Outro recordista de licença médica é Claudinei Reginaldo, que há sete anos está ”encostado” pelo INSS, ganhando um salário mínimo, R$ 545,00. Ele sofre com dores no braço, nas articulações, além de hérnia de disco. Sem o apoio da mulher não teria condições financeiras de pagar o tratamento médico, que inclui sessões de fisioterapia.

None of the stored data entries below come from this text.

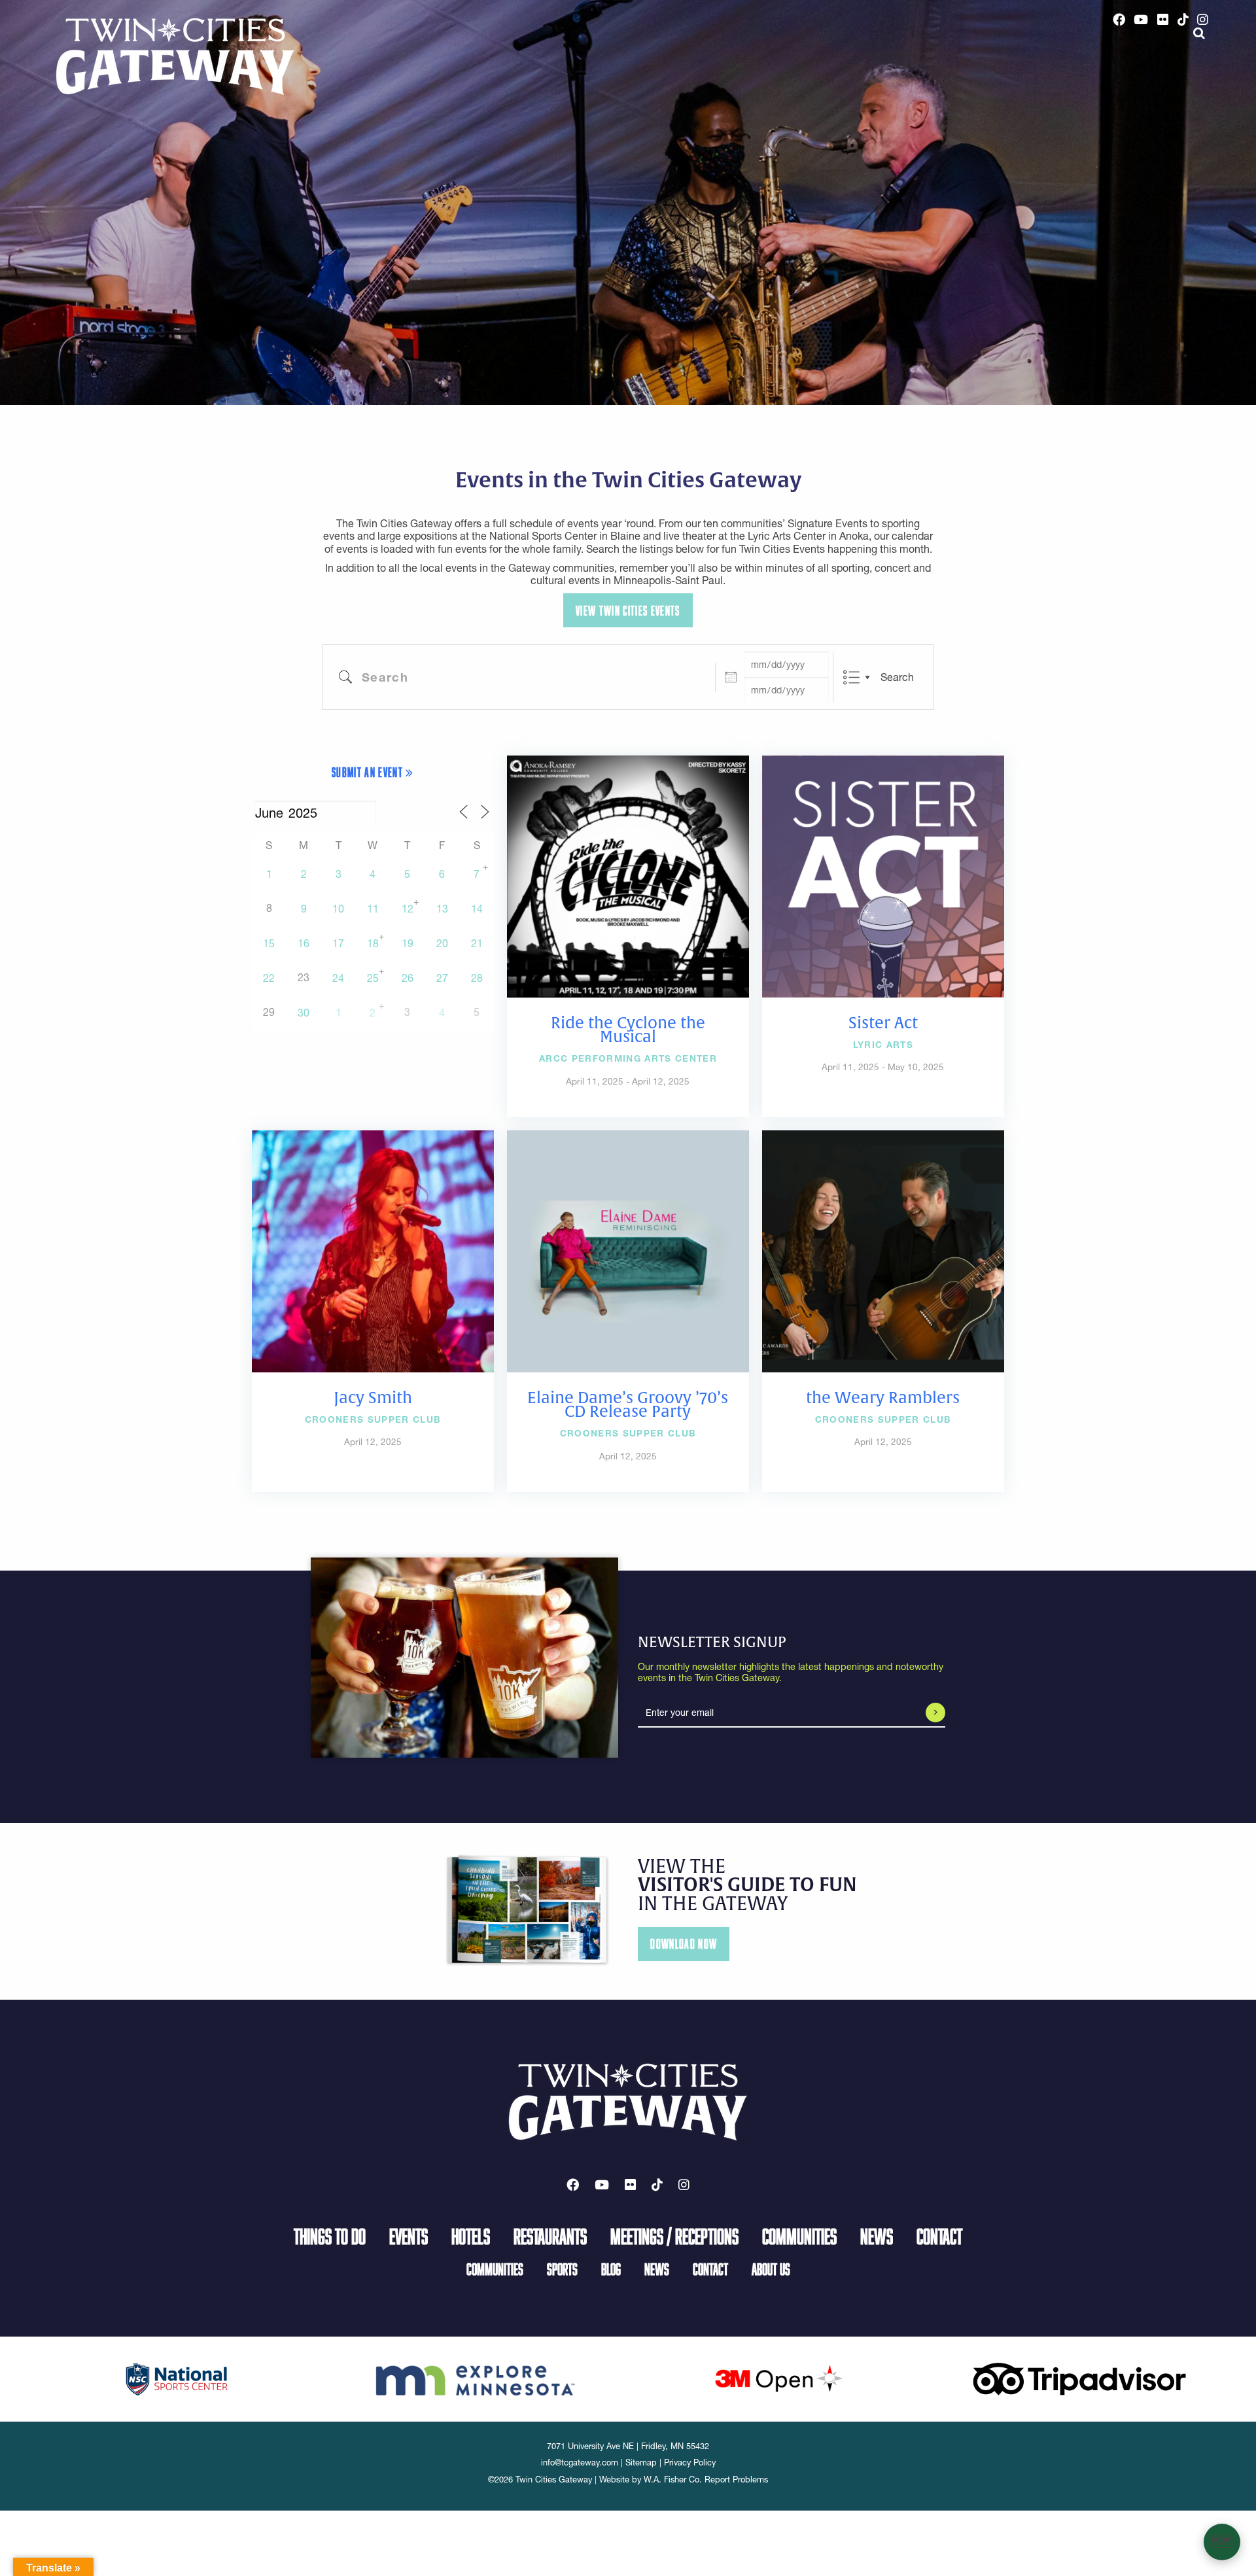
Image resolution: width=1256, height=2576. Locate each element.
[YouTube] (1141, 19)
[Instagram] (1203, 19)
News (876, 2236)
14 (477, 908)
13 (442, 908)
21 (477, 943)
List (851, 677)
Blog (611, 2269)
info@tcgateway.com (579, 2462)
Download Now (683, 1944)
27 (442, 977)
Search (897, 677)
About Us (771, 2269)
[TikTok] (1183, 19)
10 (338, 908)
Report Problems (736, 2479)
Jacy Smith (373, 1398)
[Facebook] (1118, 19)
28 (477, 977)
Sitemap (641, 2462)
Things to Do (330, 2236)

Ele tenta se aposentar por invalidez, porque praticamente perdeu o movimento de um dos braços, seqüela de um acidente de trabalho que a Seara não reconhece. Há quatro anos e quatro meses afastado da empresa, encostado pelo INSS ganhando R$ 895,00, Valdeci Ferreira de Oliveira, entrou na Justiça contra a empresa e conseguiu (em primeira instância) uma indenização de R$ 30 mil (metade por danos morais e o restante por danos materiais).
A Seara foi “condenada” também a restabelecer o recolhimento do FGTS (Fundo de Garantia por Tempo de Serviço) e pagar a sua contrapartida da Unimed. A Justiça o livrou de uma armadilha, que segundo os trabalhadores doentes, estão sujeitas ao passarem pelos médicos do trabalho da Seara que tentam descaracterizar suas enfermidades como “doença profissional”, código 31.
A Previdência Social tem dois códigos de doença profissional: o 91, que garante estabilidade, obrigando a empresa a recolher o Fundo de Garantia por Tempo de Serviço (FGTS), ao ser reconhecida como doença ocupacional do trabalho; e o 31, que pode ser qualquer doença, não vinculando a enfermidade à atividade profissional desenvolvida. Fácil entender porque a empresa prefere esta classificação."